Recast the lines from the one containing "coordinates (1511, 254)." through the one containing "center [128, 18]." as a Markdown table with the columns Row and Line, numbering each row and leaving out blank lines.

START DATA SECTION

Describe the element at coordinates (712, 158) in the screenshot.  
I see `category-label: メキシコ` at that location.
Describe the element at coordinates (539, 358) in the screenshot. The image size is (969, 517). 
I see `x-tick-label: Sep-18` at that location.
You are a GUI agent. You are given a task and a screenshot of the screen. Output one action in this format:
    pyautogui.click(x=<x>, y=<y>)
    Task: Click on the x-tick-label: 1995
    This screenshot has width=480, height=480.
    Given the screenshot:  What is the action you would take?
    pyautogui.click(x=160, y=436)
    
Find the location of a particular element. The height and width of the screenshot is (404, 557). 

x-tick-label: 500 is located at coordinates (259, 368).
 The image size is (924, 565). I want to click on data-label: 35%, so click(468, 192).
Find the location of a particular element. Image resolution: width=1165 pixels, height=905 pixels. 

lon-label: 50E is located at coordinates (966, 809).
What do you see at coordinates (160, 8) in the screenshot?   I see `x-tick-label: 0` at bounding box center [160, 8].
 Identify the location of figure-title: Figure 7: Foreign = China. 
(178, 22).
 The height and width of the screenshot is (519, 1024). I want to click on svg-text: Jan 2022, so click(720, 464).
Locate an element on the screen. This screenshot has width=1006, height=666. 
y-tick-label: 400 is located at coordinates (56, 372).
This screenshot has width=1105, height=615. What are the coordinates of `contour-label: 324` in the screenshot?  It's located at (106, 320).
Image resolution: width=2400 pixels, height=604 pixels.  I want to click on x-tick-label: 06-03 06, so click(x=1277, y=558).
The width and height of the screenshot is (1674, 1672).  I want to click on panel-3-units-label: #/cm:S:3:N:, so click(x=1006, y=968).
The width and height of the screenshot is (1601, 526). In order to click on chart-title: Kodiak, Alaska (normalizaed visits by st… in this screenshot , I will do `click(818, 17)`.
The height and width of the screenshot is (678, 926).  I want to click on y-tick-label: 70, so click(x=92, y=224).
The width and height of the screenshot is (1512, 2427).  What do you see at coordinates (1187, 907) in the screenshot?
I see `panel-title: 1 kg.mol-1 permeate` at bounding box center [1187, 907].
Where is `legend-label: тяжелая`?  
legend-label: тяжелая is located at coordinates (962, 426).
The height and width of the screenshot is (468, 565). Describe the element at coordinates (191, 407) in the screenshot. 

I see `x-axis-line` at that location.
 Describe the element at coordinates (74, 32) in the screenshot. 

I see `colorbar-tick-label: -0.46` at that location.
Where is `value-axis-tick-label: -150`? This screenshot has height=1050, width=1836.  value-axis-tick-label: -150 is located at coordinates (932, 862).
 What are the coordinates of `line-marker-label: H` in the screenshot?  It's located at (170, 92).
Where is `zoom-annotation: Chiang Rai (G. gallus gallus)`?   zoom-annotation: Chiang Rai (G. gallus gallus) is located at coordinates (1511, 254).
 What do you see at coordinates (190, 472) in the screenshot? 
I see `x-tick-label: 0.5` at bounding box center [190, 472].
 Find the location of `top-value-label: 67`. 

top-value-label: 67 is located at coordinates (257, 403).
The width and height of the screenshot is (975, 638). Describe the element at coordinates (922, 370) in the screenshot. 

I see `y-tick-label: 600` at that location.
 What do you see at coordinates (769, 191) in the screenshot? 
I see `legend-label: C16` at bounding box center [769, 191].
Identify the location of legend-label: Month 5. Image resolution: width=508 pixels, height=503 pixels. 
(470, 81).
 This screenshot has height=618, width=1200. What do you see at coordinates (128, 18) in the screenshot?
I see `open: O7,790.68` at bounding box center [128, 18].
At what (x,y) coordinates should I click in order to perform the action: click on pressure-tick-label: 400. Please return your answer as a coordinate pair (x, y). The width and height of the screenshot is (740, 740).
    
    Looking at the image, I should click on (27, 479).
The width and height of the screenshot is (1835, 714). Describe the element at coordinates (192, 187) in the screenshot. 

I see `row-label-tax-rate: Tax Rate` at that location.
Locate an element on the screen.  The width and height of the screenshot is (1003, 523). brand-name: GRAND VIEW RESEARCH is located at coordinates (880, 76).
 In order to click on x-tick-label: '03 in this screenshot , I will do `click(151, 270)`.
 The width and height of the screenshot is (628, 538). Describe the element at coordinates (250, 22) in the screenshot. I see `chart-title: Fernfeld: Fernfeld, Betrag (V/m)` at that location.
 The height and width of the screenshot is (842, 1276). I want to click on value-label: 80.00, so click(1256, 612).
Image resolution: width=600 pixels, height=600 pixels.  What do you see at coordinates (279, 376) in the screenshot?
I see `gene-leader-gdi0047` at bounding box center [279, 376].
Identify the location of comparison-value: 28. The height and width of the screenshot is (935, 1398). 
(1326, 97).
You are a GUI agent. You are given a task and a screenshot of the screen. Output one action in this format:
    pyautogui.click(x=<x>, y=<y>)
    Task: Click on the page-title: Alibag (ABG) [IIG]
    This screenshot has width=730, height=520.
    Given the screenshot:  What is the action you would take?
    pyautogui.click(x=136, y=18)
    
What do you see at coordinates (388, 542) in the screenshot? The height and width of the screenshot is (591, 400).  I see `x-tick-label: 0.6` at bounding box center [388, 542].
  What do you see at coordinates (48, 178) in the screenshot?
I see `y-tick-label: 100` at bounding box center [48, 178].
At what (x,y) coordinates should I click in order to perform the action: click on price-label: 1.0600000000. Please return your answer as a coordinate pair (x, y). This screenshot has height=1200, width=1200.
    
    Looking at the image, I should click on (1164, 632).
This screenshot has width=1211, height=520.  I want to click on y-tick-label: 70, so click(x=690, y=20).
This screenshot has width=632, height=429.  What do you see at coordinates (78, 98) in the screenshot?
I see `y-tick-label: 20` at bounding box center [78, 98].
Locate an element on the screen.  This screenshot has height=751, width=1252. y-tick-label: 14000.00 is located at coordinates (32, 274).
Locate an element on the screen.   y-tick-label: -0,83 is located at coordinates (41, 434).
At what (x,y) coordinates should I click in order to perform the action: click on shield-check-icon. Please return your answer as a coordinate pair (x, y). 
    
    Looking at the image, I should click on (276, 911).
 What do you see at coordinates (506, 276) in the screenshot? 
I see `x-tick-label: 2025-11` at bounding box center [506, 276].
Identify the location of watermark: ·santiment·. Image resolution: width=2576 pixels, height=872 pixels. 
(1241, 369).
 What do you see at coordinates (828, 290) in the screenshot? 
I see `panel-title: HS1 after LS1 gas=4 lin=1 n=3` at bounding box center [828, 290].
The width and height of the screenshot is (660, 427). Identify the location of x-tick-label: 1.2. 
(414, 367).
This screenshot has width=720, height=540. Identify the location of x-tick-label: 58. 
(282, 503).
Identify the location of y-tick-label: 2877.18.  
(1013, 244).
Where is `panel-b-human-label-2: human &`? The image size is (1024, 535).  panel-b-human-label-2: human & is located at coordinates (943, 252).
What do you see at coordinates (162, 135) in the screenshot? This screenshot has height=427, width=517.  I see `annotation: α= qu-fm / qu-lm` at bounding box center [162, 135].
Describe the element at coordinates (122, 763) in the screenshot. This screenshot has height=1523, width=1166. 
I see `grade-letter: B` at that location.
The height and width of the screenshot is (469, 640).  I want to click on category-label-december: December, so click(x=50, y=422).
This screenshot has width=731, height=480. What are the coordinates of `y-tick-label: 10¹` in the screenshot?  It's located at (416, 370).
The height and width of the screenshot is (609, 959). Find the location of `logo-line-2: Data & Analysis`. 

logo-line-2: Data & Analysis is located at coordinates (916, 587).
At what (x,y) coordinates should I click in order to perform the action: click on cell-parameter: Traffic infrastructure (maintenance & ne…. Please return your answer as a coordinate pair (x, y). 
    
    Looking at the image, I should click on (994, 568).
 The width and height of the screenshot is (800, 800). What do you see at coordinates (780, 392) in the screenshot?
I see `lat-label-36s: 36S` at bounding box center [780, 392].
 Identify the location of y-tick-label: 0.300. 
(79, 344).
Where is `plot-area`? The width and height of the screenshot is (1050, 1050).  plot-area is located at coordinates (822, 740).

END DATA SECTION

• [SOLUTION TO THIS TASK]
| Row | Line |
|---|---|
| 1 | Where is `zoom-annotation: Chiang Rai (G. gallus gallus)`?   zoom-annotation: Chiang Rai (G. gallus gallus) is located at coordinates (1511, 254). |
| 2 |  What do you see at coordinates (190, 472) in the screenshot?  |
| 3 | I see `x-tick-label: 0.5` at bounding box center [190, 472]. |
| 4 |  Find the location of `top-value-label: 67`.  |
| 5 | top-value-label: 67 is located at coordinates (257, 403). |
| 6 | The width and height of the screenshot is (975, 638). Describe the element at coordinates (922, 370) in the screenshot.  |
| 7 | I see `y-tick-label: 600` at that location. |
| 8 |  What do you see at coordinates (769, 191) in the screenshot?  |
| 9 | I see `legend-label: C16` at bounding box center [769, 191]. |
| 10 | Identify the location of legend-label: Month 5. Image resolution: width=508 pixels, height=503 pixels.  |
| 11 | (470, 81). |
| 12 |  This screenshot has height=618, width=1200. What do you see at coordinates (128, 18) in the screenshot? |
| 13 | I see `open: O7,790.68` at bounding box center [128, 18]. |